Abstract

In this article, we explore Australia's deportation of people with mental illness from an ethical and human rights perspective. We outline the legislative framework regulating migration policy in Australia, focussing on Section 501 (s.501) of the Migration Act 1958 (which makes provision for deportation of non-residents on character grounds) and on the recently issued Direction 99 (which provides guidance on visa refusal and cancellation under s.501). We find the definition of a failed character test embedded within the legislative framework to be discriminatory, in that it conflates mental illness with character attributes. We present recent data on s.501 deportees sourced from the New Zealand Police and Manatū Hauora (the New Zealand Ministry of Health).
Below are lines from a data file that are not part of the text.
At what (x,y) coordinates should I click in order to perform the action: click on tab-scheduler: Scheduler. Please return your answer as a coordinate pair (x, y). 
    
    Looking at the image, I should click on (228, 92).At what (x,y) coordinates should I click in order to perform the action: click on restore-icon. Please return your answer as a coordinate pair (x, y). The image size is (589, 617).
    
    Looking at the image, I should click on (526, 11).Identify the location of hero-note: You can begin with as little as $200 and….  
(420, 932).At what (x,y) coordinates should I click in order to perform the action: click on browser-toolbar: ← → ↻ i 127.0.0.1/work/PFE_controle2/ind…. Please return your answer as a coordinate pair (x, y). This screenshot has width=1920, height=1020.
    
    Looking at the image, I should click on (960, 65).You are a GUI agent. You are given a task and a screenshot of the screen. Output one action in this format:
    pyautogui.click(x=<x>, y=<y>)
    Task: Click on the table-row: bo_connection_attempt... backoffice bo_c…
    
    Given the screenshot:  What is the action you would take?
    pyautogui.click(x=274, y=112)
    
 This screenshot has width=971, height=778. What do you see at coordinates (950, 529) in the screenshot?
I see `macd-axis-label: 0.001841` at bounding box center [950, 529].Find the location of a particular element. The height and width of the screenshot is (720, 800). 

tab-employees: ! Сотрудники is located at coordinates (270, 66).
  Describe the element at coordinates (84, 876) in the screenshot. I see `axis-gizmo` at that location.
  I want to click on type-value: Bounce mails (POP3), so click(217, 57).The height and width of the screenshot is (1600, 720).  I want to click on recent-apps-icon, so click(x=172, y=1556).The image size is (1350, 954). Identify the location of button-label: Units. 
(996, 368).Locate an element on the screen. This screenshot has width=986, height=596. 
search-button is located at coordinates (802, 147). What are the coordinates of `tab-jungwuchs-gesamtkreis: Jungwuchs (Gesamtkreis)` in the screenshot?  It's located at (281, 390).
Drawing on our clinical experiences working in forensic psychiatry and rehabilitation services, we describe some of our patients' experiences and the detrimental effects of deportation on their health and well-being. We argue that deportation of people with mental illness contravenes principles of psychosocial rehabilitation and recovery, is discriminatory and constitutes a moral wrong. Furthermore, while we recognise that recent policy changes reflect a tempering of the previous hard-line policy stance, it remains to be seen what effects they will have in practice. We question whether the new guidance will be enough to improve the treatment of and outcomes for those with mental illness, or whether the changes represent a case of too little, too late.